[What you are asked to do] Of all the lines in the entries below, give again exactly those starting at the line containing "[Luka Pangos novi sendvič spar] (342, 516)" and ending at the line containing "[Spotify] (381, 5)", both ends included, and no others.

[Source records]
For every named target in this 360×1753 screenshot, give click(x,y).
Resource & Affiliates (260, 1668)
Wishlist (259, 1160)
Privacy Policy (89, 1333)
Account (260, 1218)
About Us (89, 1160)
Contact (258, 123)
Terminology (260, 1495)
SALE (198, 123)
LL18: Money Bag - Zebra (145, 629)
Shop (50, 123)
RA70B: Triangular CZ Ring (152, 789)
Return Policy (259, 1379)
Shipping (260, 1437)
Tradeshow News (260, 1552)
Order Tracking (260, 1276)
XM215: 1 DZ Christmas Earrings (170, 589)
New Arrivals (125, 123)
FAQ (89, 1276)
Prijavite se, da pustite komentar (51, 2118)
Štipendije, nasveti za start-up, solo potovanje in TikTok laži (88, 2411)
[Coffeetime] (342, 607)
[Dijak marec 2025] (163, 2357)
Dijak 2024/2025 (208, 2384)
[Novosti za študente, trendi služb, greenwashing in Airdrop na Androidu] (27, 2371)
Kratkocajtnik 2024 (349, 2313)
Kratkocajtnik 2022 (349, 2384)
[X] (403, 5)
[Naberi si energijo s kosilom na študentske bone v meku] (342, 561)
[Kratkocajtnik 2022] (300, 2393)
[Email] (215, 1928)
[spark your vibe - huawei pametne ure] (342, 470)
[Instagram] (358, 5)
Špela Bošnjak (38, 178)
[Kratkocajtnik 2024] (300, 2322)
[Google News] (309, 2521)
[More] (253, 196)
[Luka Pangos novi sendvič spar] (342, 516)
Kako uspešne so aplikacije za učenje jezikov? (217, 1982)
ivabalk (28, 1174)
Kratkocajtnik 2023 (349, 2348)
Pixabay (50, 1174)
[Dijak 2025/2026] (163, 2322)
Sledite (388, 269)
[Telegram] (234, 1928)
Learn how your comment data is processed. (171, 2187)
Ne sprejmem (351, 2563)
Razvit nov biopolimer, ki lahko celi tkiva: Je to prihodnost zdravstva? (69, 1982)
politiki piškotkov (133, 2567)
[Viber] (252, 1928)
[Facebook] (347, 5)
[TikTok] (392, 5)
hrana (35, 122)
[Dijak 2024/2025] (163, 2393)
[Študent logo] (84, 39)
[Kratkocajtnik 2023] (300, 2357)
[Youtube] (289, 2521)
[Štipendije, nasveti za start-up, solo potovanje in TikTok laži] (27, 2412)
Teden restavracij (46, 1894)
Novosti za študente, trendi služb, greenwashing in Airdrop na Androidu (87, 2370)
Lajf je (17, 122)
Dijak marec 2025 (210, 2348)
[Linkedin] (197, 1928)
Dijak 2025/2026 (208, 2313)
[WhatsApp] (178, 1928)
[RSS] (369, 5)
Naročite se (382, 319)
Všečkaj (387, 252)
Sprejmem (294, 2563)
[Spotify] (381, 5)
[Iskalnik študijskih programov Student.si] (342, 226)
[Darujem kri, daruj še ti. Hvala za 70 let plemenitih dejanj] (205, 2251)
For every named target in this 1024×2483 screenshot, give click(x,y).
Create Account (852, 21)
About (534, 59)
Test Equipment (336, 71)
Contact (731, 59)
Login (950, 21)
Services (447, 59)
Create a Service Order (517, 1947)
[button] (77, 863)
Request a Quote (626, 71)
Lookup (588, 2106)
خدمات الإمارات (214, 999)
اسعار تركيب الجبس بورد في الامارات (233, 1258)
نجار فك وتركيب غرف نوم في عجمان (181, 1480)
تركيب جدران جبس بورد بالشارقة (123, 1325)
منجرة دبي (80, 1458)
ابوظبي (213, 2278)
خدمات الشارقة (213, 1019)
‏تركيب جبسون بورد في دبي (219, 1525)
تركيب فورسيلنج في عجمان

[Answer section]
[Luka Pangos novi sendvič spar] (342, 516)
Kako uspešne so aplikacije za učenje jezikov? (217, 1982)
ivabalk (28, 1174)
Kratkocajtnik 2023 (349, 2348)
Pixabay (50, 1174)
[Dijak 2025/2026] (163, 2322)
Sledite (388, 269)
[Telegram] (234, 1928)
Learn how your comment data is processed. (171, 2187)
Ne sprejmem (351, 2563)
Razvit nov biopolimer, ki lahko celi tkiva: Je to prihodnost zdravstva? (69, 1982)
politiki piškotkov (133, 2567)
[Viber] (252, 1928)
[Facebook] (347, 5)
[TikTok] (392, 5)
hrana (35, 122)
[Dijak 2024/2025] (163, 2393)
[Študent logo] (84, 39)
[Kratkocajtnik 2023] (300, 2357)
[Youtube] (289, 2521)
[Štipendije, nasveti za start-up, solo potovanje in TikTok laži] (27, 2412)
Teden restavracij (46, 1894)
Novosti za študente, trendi služb, greenwashing in Airdrop na Androidu (87, 2370)
Lajf je (17, 122)
Dijak marec 2025 (210, 2348)
[Linkedin] (197, 1928)
Dijak 2025/2026 (208, 2313)
[WhatsApp] (178, 1928)
[RSS] (369, 5)
Naročite se (382, 319)
Všečkaj (387, 252)
Sprejmem (294, 2563)
[Spotify] (381, 5)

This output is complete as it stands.